Im April 2022 stellte er erneut bei der Krankenkasse einen Antrag auf Pflegegeld.

Seiner Frau ging es aber inzwischen immer schlechter. Sie „japste“ inzwischen nur noch nach Luft. Nach einem Krankenhausaufenthalt wurde sie dann mit einem Sauerstoffgerät entlassen. Man empfahl ihr zwar die Unterbringung in einem Pflegeheim, aber der monatliche Eigenbetrag in der Höhe von € 2.000,– war nicht zu berappen.

Herr N. war wieder auf sich zurückgeworfen. Eine Situation, aus der es keinen Ausweg gab.

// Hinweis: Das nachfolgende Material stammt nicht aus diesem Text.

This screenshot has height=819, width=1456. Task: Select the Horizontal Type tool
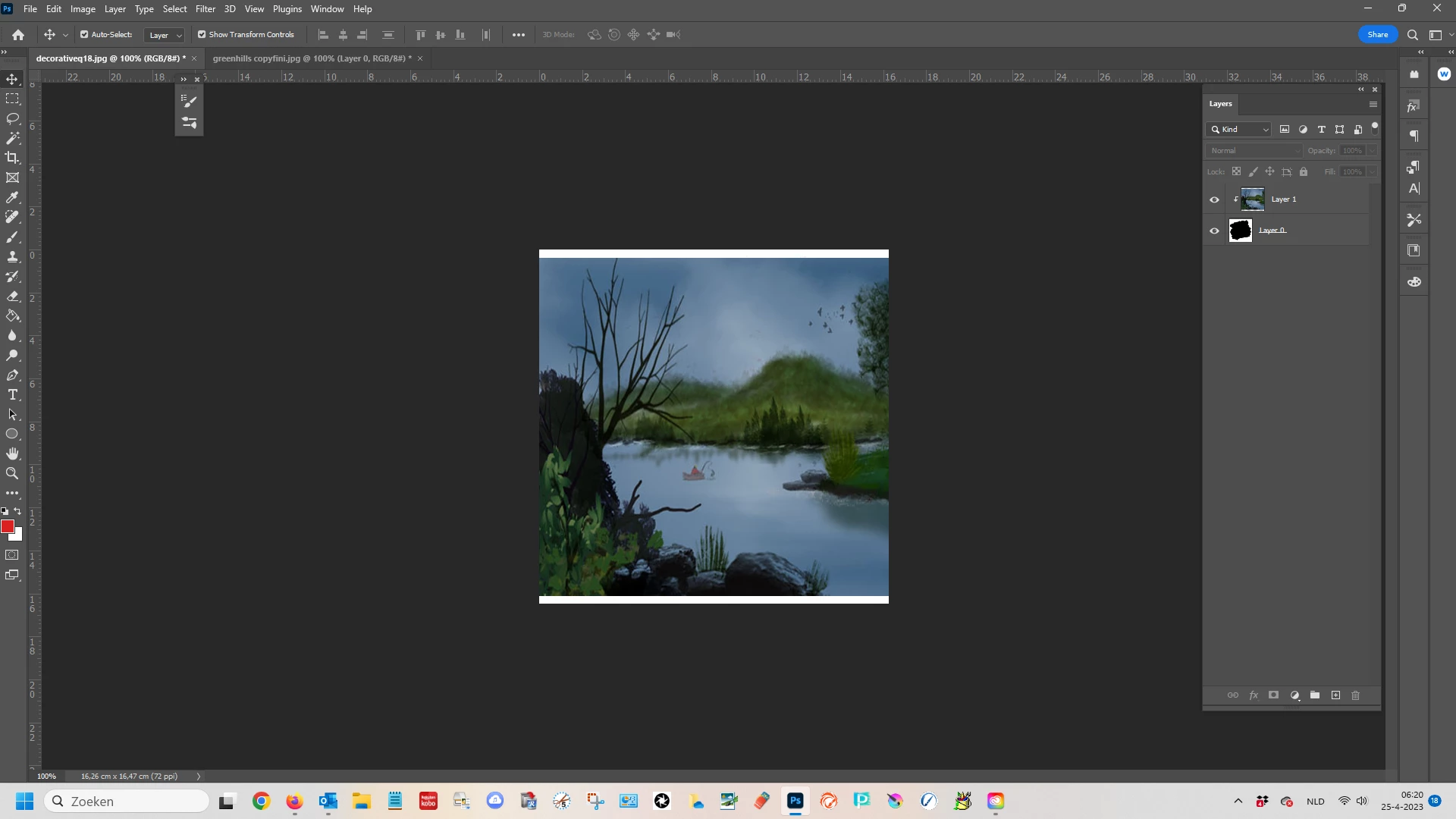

Nach seiner Tat bekam er eine Mitteilung der Krankenkasse, dass eine neuerliche Begutachtung des Pflegegrades seiner Gattin vorgesehen sei. Er hat aber abgelehnt, da eine solche Begutachtung nicht mehr vonnöten war.

Herr N. wurde inzwischen wegen Totschlag in einem minder schweren Fall zu zwei Jahren Freiheitsstrafe auf Bewährung verurteilt.

Herr N. hat aber inzwischen wiederum einen Antrag auf Pflegegrad eingebracht. Diesmal aber für sich selbst!